Em 1990 chegou a ser discutida a proibição de circulação de automóveis ligeiros durante o fim de semana e o racionamento de combustível a particulares, para prevenir eventuais falhas de abastecimento provocadas pela guerra no Médio Oriente, onde o Iraque invadira o Koweit. A Sonae, de Belmiro de Azevedo, dava que falar, quer por causa de divergências relacionadas com a construção do futuro centro comercial Colombo quer pelo “aliciamento” de pilotos da Força Aérea, já que a Sonae anunciava ir lançar-se no sector da aviação comercial, depois de também ter manifestado interesse na banca
O ano não foi bom para as secretas portuguesas, porque quando um serviço secreto aparece nas notícias... Foi o que aconteceu aquando da visita a Portugal do líder da UNITA, Jonas Savimbi, durante a qual houve incidentes entre dois serviços, que andavam a fotografar-se um ao outro. Tempos antes já fora noticiado que as futuras instalações do Serviço de Informação e Segurança tinham sido assaltadas, por ladrões que levaram “diverso material de escritório”.
Na política nacional, em fevereiro as FP-25 renunciaram à luta armada e o líder dos centristas, Freitas do Amaral, foi premonitório, ao dizer não augurar “nada de bom para o futuro do CDS”. Outra notícia de monta seria, no fim de outubro, a de que Álvaro Cunhal ia abandonar o cargo de secretário-geral do Partido Comunista Português — embora isso já se antevisse há várias semanas, depois de Carlos Carvalhas ter sido escolhido para nº 2 do partido.
Em 1990 mudou a forma como milhões de pessoas — incluindo o autor destas linhas — escreviam português, ao ser assinado o novo acordo ortográfico, e do estrangeiro chegaria uma notícia algo surpreendente sobre um país europeu no fim do século XX: a de que forças políticas do Governo da Bélgica aceitavam acabar com a pena de morte.
Marcado já pelo signo das presidenciais de janeiro seguinte, o ano terminaria com a decisão da Ordem dos Médicos de expulsar o controverso clínico espanhol José Maria Tallon, o “mago das curas de emagrecimento” (“Foste ao Tallon?”, perguntava-se invariavelmente a quem aparecia de repente com uns quilos a menos).
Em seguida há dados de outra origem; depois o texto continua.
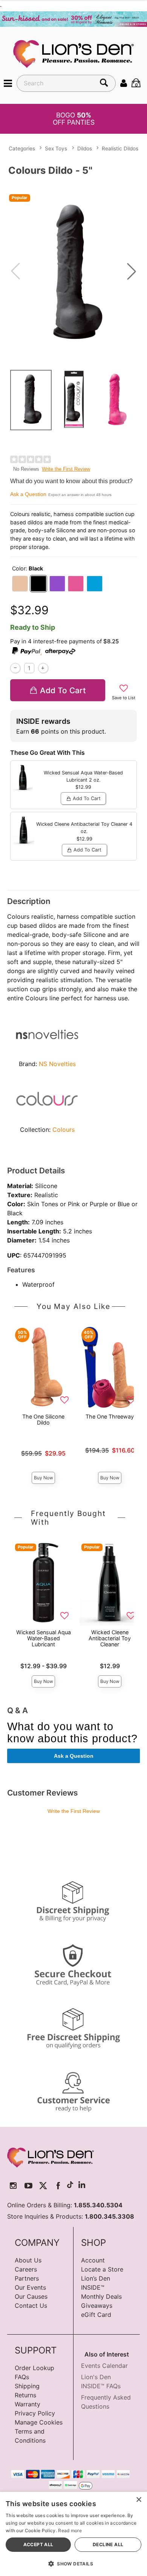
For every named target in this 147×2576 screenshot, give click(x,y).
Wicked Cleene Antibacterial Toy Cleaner (110, 1638)
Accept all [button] (38, 2544)
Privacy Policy (35, 2413)
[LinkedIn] (81, 2185)
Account (93, 2260)
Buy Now (43, 1477)
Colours (63, 1129)
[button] (8, 83)
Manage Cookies (39, 2422)
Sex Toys (56, 148)
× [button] (138, 2500)
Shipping (27, 2386)
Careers (26, 2269)
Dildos (84, 148)
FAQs (22, 2377)
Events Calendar (104, 2365)
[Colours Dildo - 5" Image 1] (73, 271)
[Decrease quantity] (15, 668)
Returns (25, 2395)
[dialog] (73, 2534)
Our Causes (31, 2296)
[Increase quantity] (43, 668)
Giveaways (96, 2305)
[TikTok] (70, 2185)
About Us (28, 2260)
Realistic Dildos (120, 148)
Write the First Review (66, 469)
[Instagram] (13, 2185)
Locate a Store (102, 2269)
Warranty (27, 2404)
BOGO (74, 118)
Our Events (30, 2287)
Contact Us (31, 2305)
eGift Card (96, 2314)
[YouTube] (28, 2185)
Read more (70, 2530)
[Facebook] (58, 2185)
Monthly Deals (101, 2296)
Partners (27, 2278)
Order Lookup (34, 2368)
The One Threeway (110, 1416)
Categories (22, 148)
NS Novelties (57, 1064)
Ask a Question (28, 494)
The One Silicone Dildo (43, 1419)
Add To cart (63, 690)
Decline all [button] (108, 2544)
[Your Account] (123, 82)
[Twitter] (43, 2185)
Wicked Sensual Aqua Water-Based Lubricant (43, 1638)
Entretanto, tinha sido aberta a quinta faixa da Ponte 25 de Abril, os números de telefone tinham passado de seis para sete algarismos e aparecera um novo jornal diário, chamado “Público”.
Iniciado com a libertação do mais famoso preso político, Nelson Mandela, que marcaria o princípio do fim do regime de apartheid na África do Sul, o ano terminaria com o chanceler da República Federal Alemã a decretar solenemente a reunificação das duas alemanhas.